メッセージ 私の好きな言葉・・・MyPleasure!

■しゃべる仕事を生業としている私の原点は、幼少の頃、いつも寝る前に聞かされた父の創作童話です。
多忙な父が時間を見つけては語ってくれる物語を本当に楽しみにしていました。 その影響か、小学生の頃は詩や物語を書くことに熱中。 一方、人前で声を発するのも得意としていたようで、将来の夢は、アナウンサーになることでした。

■大学を卒業後、フリーアナウンサーとして、社会人の一歩を踏み出しました。
初めてのTVの仕事は、ワイド番組の事件レポーター。 社会的事件を扱う難しさと、それを放送でいかに興味を持たせるように話すかという難しさは格別で、 いまでも強烈な印象が残っています。 その後、ラジオ番組のパーソナリティーやDJを担当。 ことばだけで勝負するこの仕事にはまた違った難しさがありました。

■心機一転、クルーズ・ディレクターとして、大型客船・飛鳥に1年間乗船する機会を得ました。
毎日のようにパーティなどの船内サービスを行うハードな仕事でしたが、裏方の仕事を経験することで、 しゃべる仕事を客観的に見ることができるようになりました。

■最近は、色々な司会の仕事をこなしています。
さまざまな経験の中で、インタビューや司会は上達したのではないかと、ひそかに思っています。 また、勉強をし直している朗読の世界も大きな比重を占めるようになり、声と感性と表現方法を磨く魅力 を実感しています。
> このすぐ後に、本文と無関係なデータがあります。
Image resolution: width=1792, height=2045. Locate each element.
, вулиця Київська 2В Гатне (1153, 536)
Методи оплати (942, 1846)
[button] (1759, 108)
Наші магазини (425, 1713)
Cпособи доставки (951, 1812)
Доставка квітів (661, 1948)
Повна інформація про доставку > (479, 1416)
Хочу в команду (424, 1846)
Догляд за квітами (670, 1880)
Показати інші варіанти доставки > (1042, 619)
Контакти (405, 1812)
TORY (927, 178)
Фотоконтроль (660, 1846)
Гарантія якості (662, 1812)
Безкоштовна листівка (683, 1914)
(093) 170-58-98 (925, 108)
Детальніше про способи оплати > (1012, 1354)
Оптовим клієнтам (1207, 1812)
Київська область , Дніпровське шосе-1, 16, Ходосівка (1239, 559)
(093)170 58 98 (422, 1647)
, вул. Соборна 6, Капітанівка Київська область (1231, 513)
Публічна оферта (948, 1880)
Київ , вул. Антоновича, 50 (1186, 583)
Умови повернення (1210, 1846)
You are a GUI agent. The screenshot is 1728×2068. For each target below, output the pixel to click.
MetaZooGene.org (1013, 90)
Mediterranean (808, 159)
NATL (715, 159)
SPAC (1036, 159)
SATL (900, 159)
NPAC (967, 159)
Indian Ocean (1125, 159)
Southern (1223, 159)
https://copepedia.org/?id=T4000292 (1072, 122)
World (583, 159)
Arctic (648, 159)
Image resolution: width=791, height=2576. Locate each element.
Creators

■「三つ子の魂百まで」とよく言いますが、振り返ってみれば、私は子供の頃から同じようなことだけに 熱中した人生を歩んでいるようです。
そのキーワードは『ことば』です。 いつもそばにことばがあったといっても過言ではありません。

■そんな私の好きなことば、それが"My pleasure!"です。
外国でサービスを受けたとき、"Thank you for・・・"に対して返ってくるこのことばが、 何とも素敵に感じられます。 "You are welcome"よりもっと「喜んで」という気持ちが表れている気がして、仕事はこの精神で いかなくちゃ!と思わせてくれます。 私は一つ一つの仕事に対して、いつもこのことばを忘れることなく、皆様方に少しでも喜んで頂けるよう、全力で応じたいと思っています。そして 今後も"My pleasure!"に負けない、自分の肉体から発することばをもっともっと磨いていきたい、 と願っています。